… oder der konforme Journalismus einer neoliberalen Pseudoelite
„…Der Vorgang zeigt: Kampagnenjournalismus ist die vorherrschende und alles überlagernde Form der journalistischen Tätigkeit in Deutschland.
Ohne Zweifel gibt es in deutschen Medien gute und auch kritische Artikel. Aber diese sind leider ziemlich irrelevant, weil die großen Linien der politischen Strategen konsequent durchgehalten und verfolgt werden. Die großen Linien im Kontext der Sendung von Lanz sind der Versuch, eine für das konservative Lager und für das konservativ gewordene sozialdemokratische Lager gefährliche Politikerin auszuschalten, und generell der Versuch, keine Alternative zum schwarzgelbrotgrünen Lager aufkommen zu lassen. Ein Teil der Linkspartei wird nicht mehr sonderlich gefährlich, weil angepasst. Sahra Wagenknecht und ihre Gruppe kann dem Dauer-Machtanspruch des konservativen und neoliberal eingefärbten Lager jedoch gefährlich werden, weil sie in das so genannte bürgerliche Lager hinein wirkt, und insgesamt sie und ihre Verbündeten im linken Lager sachlich und inhaltlich – etwa in der Wirtschafts- und Finanzpolitik, wie auch in der Europa- und Währungspolitik – Alternativen zur herrschenden Linie präsentieren.

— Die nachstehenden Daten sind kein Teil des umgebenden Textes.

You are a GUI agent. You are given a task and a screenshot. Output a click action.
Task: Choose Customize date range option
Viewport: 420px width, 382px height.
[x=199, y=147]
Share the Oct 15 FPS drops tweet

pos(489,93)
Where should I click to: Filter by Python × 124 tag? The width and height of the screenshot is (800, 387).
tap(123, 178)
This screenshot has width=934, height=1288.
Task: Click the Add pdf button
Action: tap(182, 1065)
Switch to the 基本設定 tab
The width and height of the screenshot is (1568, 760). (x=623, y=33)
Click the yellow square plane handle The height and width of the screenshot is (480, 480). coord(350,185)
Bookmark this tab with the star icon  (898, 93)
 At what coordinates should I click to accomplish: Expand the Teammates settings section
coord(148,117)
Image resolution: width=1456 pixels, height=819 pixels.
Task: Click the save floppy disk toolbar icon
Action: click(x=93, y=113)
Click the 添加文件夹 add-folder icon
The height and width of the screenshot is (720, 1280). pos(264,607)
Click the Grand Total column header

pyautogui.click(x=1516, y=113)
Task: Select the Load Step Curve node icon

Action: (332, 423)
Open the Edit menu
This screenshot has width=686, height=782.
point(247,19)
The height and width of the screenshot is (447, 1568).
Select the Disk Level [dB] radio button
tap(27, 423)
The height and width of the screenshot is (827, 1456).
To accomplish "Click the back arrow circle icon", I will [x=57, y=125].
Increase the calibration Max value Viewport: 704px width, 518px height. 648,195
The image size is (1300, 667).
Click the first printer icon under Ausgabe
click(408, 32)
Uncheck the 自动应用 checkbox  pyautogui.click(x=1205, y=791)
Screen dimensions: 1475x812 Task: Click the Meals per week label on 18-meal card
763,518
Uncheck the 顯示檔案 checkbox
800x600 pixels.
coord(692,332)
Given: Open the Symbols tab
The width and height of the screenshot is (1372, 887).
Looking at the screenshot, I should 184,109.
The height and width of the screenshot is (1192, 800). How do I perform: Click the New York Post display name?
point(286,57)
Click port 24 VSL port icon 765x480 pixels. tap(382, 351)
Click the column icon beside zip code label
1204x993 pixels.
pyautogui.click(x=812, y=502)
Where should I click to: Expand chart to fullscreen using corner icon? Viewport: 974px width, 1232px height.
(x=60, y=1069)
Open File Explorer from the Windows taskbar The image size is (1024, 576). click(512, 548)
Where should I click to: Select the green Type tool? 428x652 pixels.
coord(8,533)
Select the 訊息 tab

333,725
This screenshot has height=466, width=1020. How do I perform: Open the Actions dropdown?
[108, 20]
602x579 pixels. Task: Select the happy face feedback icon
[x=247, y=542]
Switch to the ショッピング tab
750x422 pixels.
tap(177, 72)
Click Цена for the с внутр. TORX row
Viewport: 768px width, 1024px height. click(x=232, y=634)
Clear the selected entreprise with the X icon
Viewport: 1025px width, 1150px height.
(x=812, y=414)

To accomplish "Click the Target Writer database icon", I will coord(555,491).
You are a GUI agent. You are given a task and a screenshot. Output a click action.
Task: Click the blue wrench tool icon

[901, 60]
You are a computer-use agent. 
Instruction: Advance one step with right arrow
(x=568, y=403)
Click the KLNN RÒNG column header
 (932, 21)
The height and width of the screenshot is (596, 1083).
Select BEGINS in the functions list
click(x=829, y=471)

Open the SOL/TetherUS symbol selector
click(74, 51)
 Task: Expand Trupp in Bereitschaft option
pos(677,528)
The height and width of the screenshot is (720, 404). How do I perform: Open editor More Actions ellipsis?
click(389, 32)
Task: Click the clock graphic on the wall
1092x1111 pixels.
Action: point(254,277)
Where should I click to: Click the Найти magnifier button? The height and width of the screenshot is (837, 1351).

Die Medien werden ihrer eigentlichen Aufgabe, das politische Geschehen kritisch und damit konstruktiv zu begleiten, nicht gerecht. Sie sind mitverantwortlich dafür, dass man deshalb auch im Blick auf Deutschland von einer funktionierenden Demokratie nicht sprechen kann.
Wenn sich die Regierenden wie zum Beispiel Angela Merkel praktisch alles leisten können, die Spaltung unserer Gesellschaft in Superreich und Arm wie auch den Ruin anderer Volkswirtschaften und damit der europäischen Einigung und des gemeinsamen Währungsraums, weil fundierte Kritik in den Medien ausbleibt oder nur in Nischen jenseits der Linien der großen Kampagnen stattfindet, dann kann man von einer funktionierenden Demokratie nicht mehr sprechen. Dies in Deutschland zu sagen, ist gefährlich, weil man dann sofort als radikal abgestempelt wird. Aber diese Gefahr muss man hinnehmen, wenn man die Realität beschreiben will.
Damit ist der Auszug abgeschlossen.